Exercise set |
A. Rewrite the part of the text about the Hoopers and Legume that begins at the words "From what I" and stops after "and opened Legume.", with "couple" replaced by "pair".
B. According to the text about the Hoopers and Legume, how many seats does the Legume bistro have?
C. Translate this sentence from the text about the Hoopers and Legume into Spanish: "He decided to be a chef instead of a musician."

Supplied text |
======
Trevett and Sarah Hooper, husband and wife restaurateurs, were pioneers in 2007 when they opened Legume (1113 South Braddock Avenue; 412-371-1815; legumebistro.com), one of the city’s first independently owned restaurants with a focus on local food. This spring, the popular 34-seat bistro, where Mr. Hooper is chef, will move to a larger space in Pittsburgh’s Oakland neighborhood. In addition to buying from area farmers, he said he hopes to do more whole-animal cooking in the new space.Chefs like Mr. Hooper, who moved to Pittsburgh from San Diego, do face challenges. Compared with a decade ago, the local foods infrastructure has improved, he said. But unlike farms in Southern California, those in western Pennsylvania geared toward working directly with restaurants are still rare. “It’s much easier to be a local chef-purist in a temperate climate with a critical mass of wealthy patrons willing to pay top dollar for high quality,” Mr. Hooper said. “That’s not the reality in Pittsburgh.”
How did a chef in San Diego end up in Pittsburgh?
I immediately guess that Hooper's wife is from the area. That turns out to be the case:
After cooking in California for five years, Chef Trevett Hooper and his wife Sarah returned to Pittsburgh to launch Legume. The East Enders love running a restaurant near a movie theater, coffee shop and like-minded businesses. “We wanted to be in a pedestrian friendly area with lots of independent businesses. The community is very active in keeping it like that. It’s four diverse communities coming together,” says Sarah Hooper, who hopes to draw patrons from Edgewood, Swissvale and Wilkinsburg. “We were able to find enough investors--it all came together quickly.”Working with Joy Robison, the Hoopers oversaw a complete renovation of the space. The brown and orange bistro features tile floors, tin ceilings and 19th-century lithographs. For illumination, the Hoopers turned to Construction Junction, where they found vintage schoolhouse lighting. “It has the feel of an intimate European bistro,” says Hooper, a Pittsburgh native who works for the Rand Corporation.
From what I can gather via Google, Trevett and Sarah met at Oberlin. He decided to be a chef instead of a musician. He followed Sarah to Pittsburgh, where he got his start in the restaurant industry. Why the couple left would be a useful tale. Regardless, they did the boomerang and opened Legume.
======
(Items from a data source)
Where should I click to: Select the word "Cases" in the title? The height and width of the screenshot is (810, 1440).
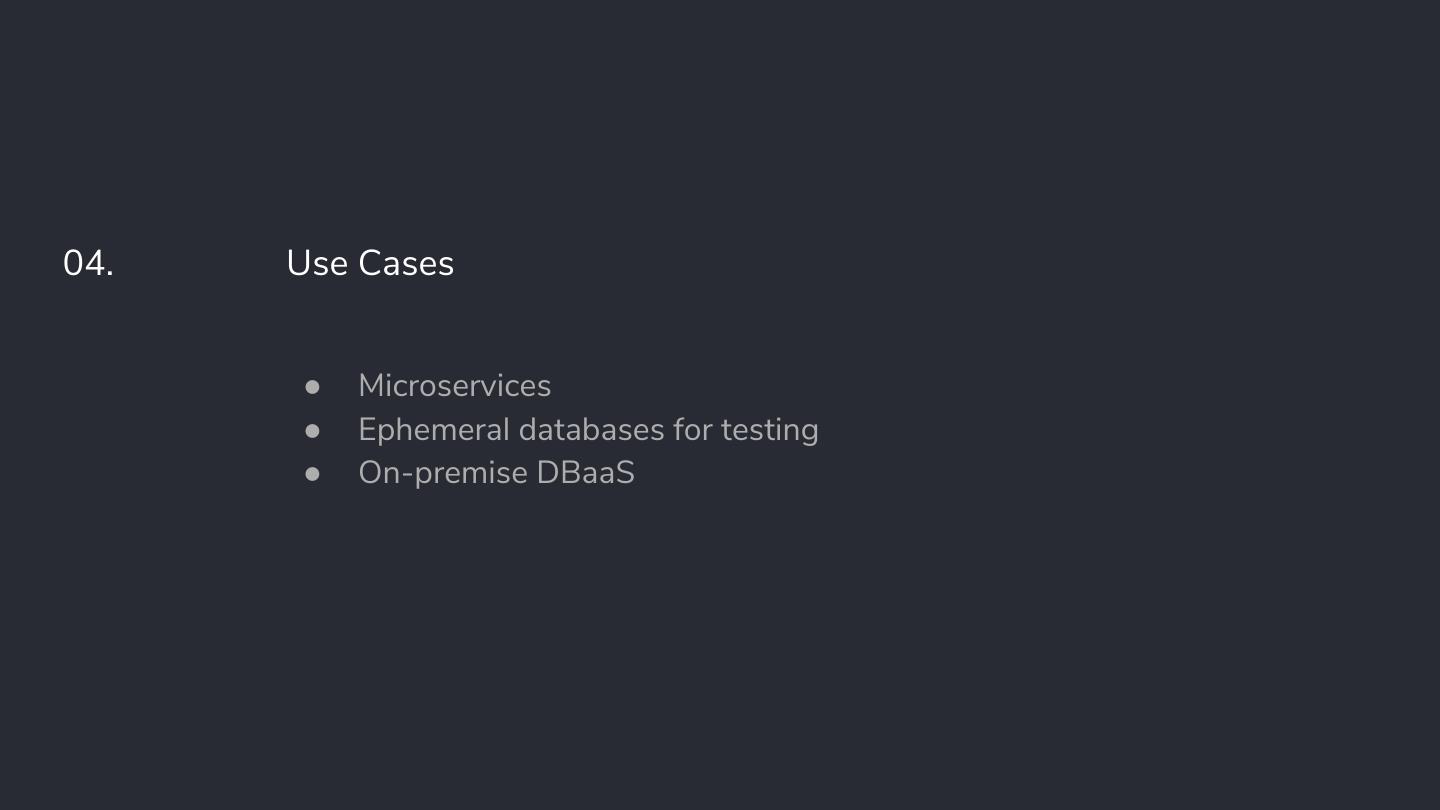point(406,264)
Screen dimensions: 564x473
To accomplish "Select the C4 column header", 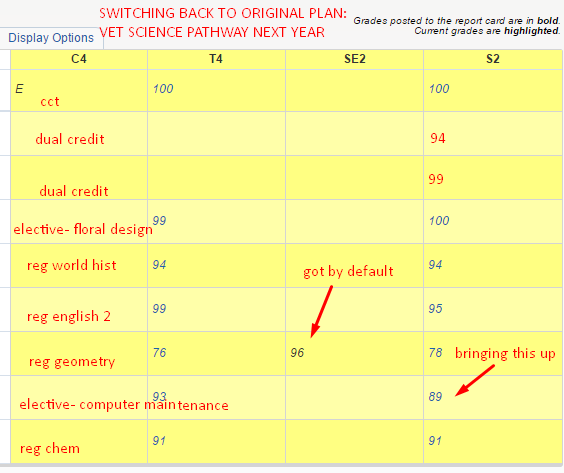I will [x=79, y=59].
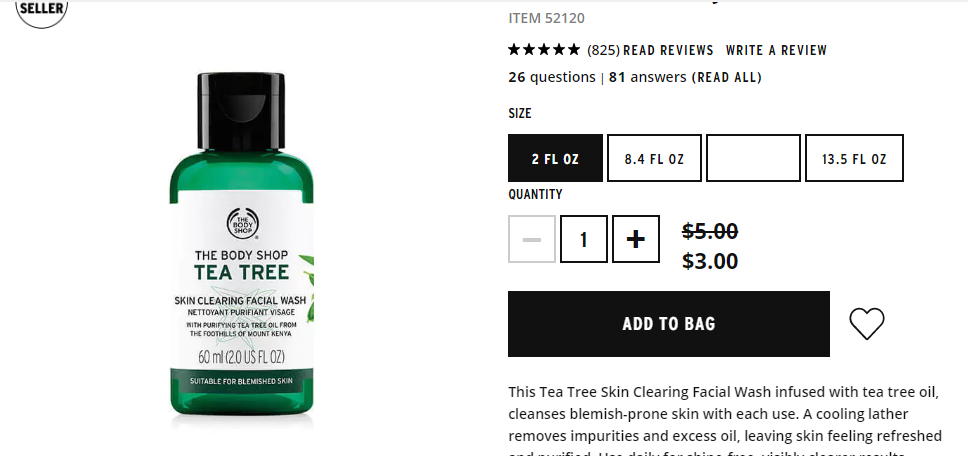Select the blank unlabeled size option

point(753,158)
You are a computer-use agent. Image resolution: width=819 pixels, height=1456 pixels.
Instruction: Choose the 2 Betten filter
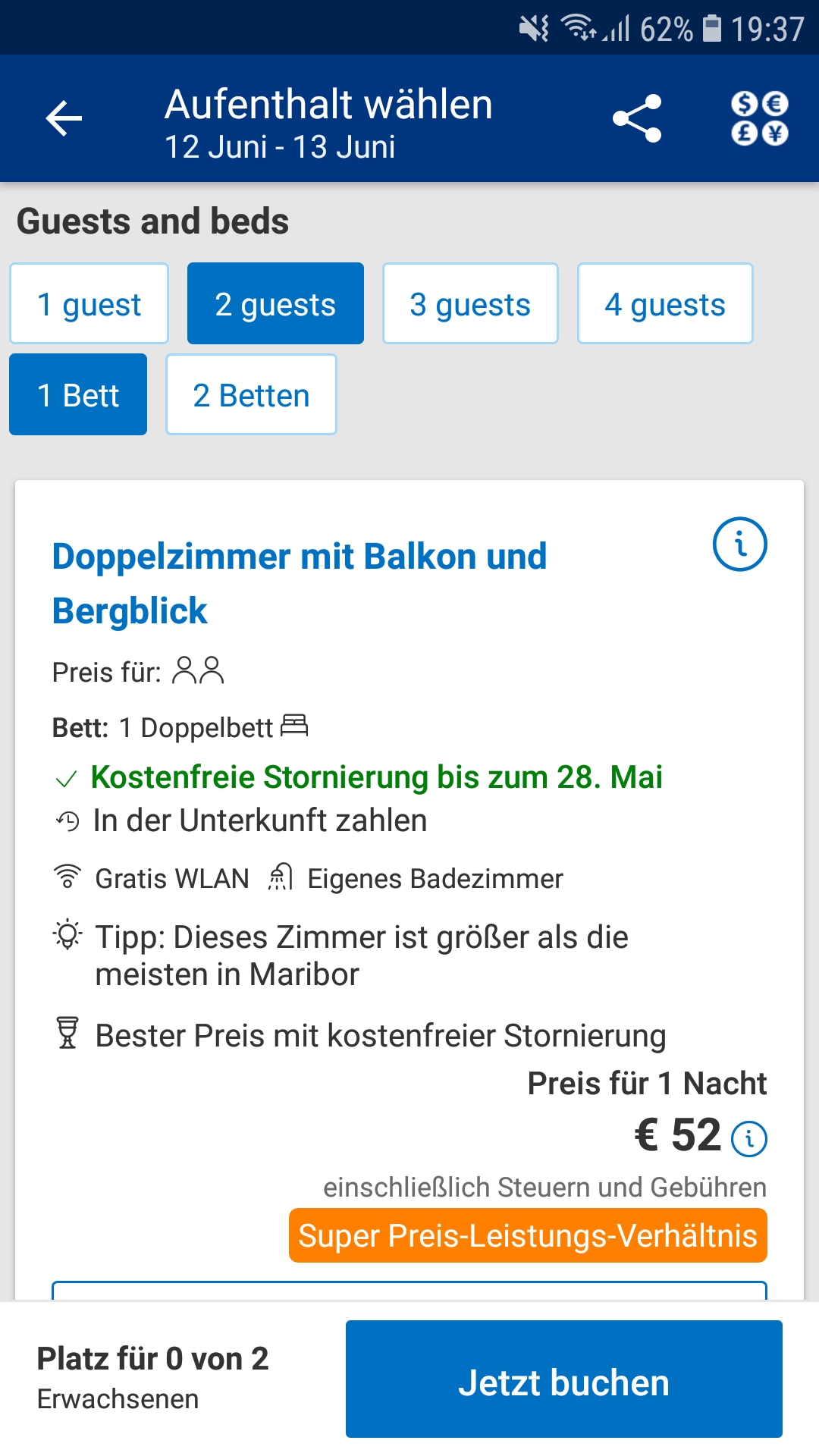pyautogui.click(x=251, y=395)
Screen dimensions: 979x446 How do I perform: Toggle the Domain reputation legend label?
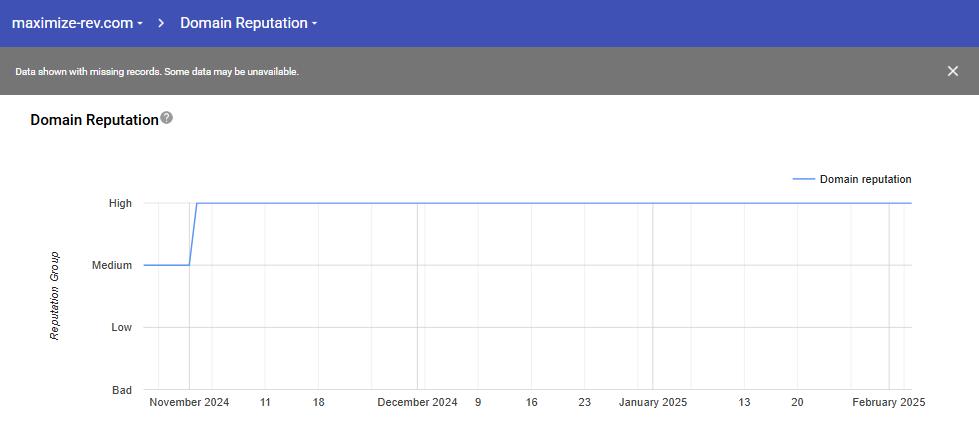[865, 180]
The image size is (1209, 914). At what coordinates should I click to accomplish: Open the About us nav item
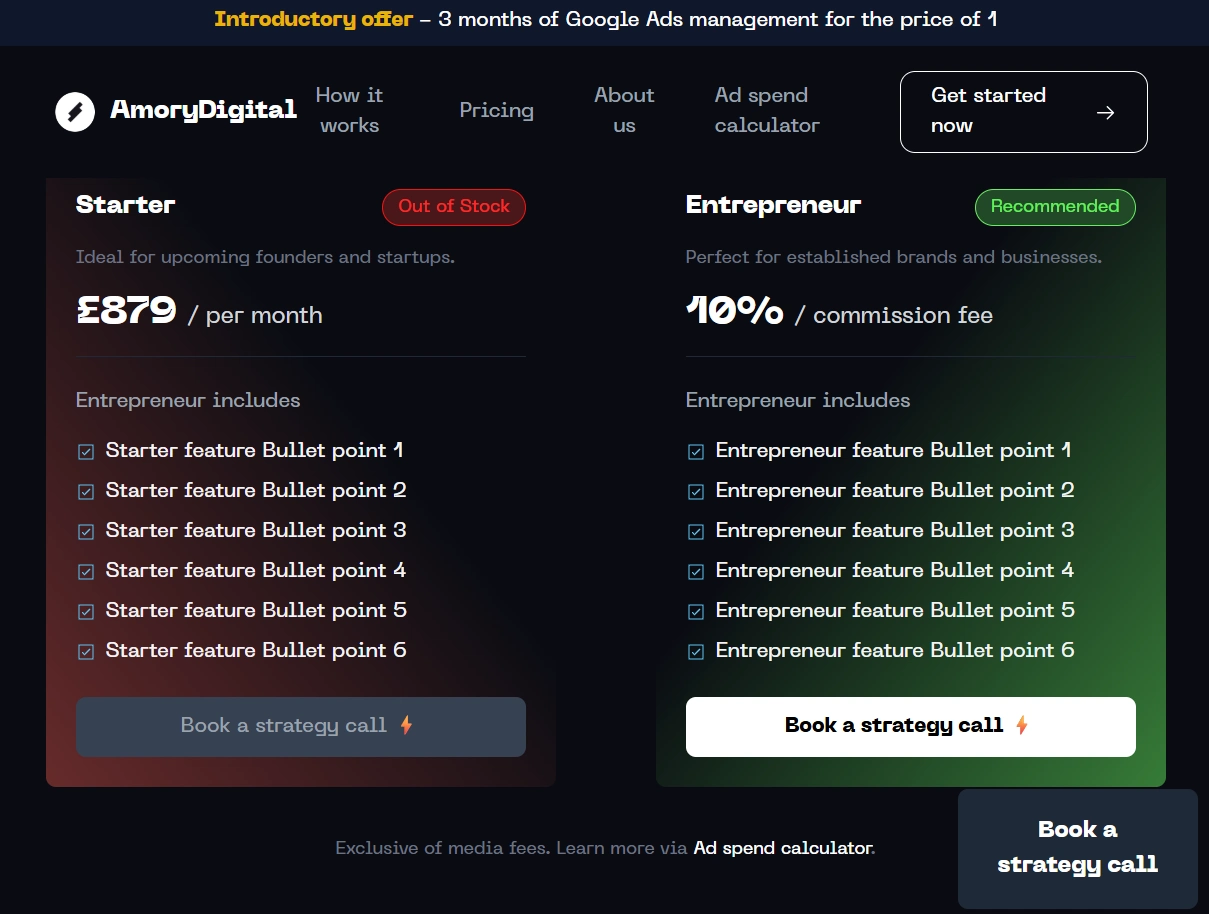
======
Answers by item number |
A.
From what I can gather via Google, Trevett and Sarah met at Oberlin. He decided to be a chef instead of a musician. He followed Sarah to Pittsburgh, where he got his start in the restaurant industry. Why the pair left would be a useful tale. Regardless, they did the boomerang and opened Legume.

B. 34 seats.

C. Decidió ser chef en lugar de músico.